6. A flexible automated production line according to claim 1, characterized in that: The X-axis displacement component (102) includes a second guide rail (1021), a second sliding block (1022), a second rack (1023), a second motor (1024), and a second gear (1025). A fixed platform is installed at the bottom of the gantry frame (101), and the second guide rail (1021) is installed on the fixed platform. The second sliding block (1022) is slidably connected to the upper side of the second guide rail (1021). A support platform is fixedly connected to the upper side of the second sliding block (1022), and the second motor (1024) is fixedly installed on the support platform. The second gear (1025) is fixedly connected to the lower output end of the second motor (1024), and the second rack (1023) is fixedly connected to the fixed platform. The second gear (1025) meshes with the second rack (1023).
7. A flexible automated production line according to claim 6, characterized in that: The Y-axis displacement component (103) includes a third motor (1032), a first pulley (1033), and a sliding assembly (1035).
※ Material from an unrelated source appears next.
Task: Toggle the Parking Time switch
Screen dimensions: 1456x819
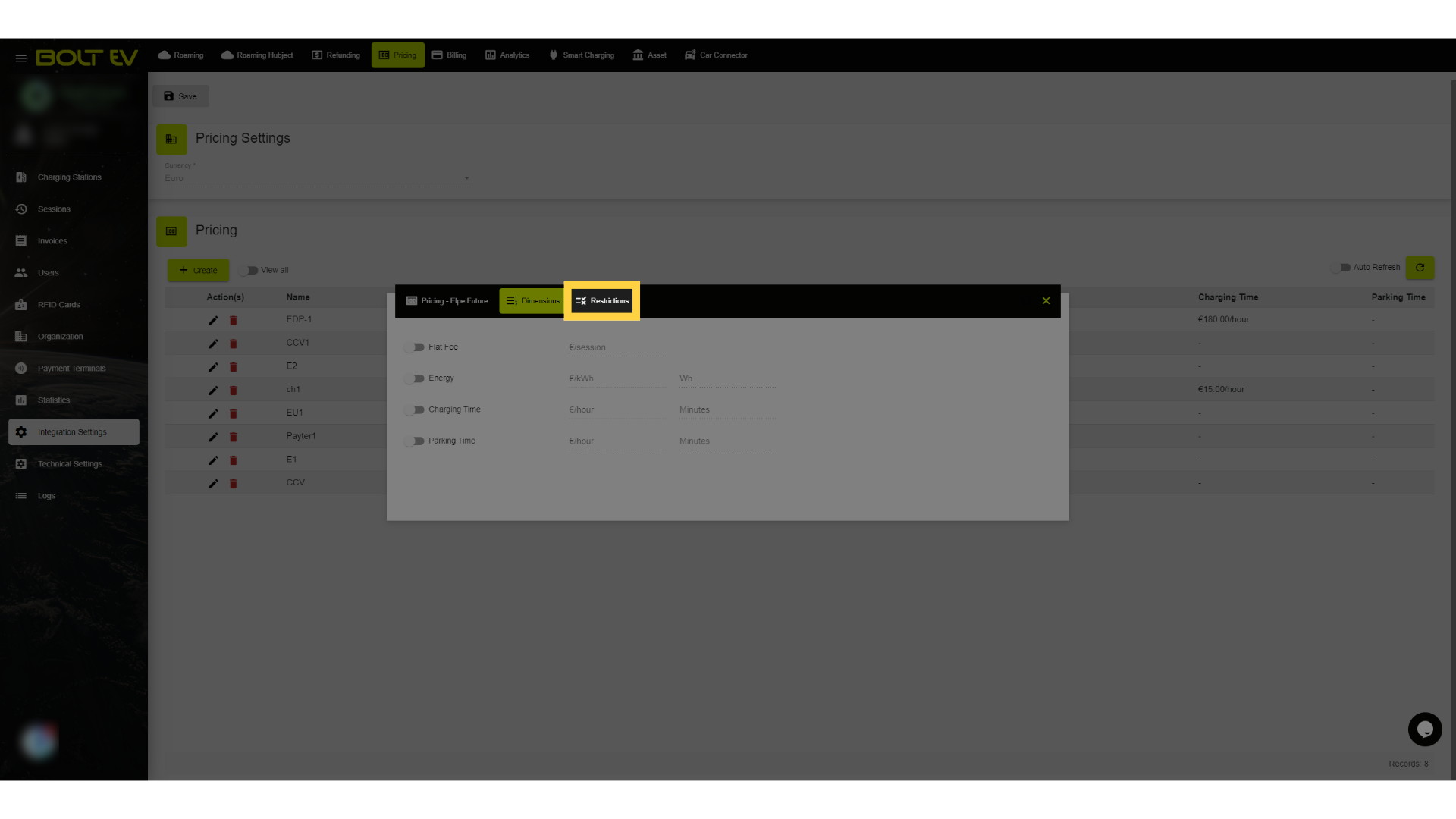Action: click(415, 441)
The bottom of the Y-axis frame (1031) is fixedly connected to the third motor (1032). The output end of the third motor (1032) is fixedly connected to the Y-axis frame (1031). The upper and lower ends of the Y-axis frame (1031) are rotatably connected to the first pulley (1033). The output end of the third motor (1032) is fixedly connected to the lower pulley (1033). The outer sides of the two sets of first pulleys (1033) are connected to a transmission belt (1034). The upper side of the Y-axis frame (1031) is fixedly connected to the sliding assembly (1035), which slides on the gantry frame (101).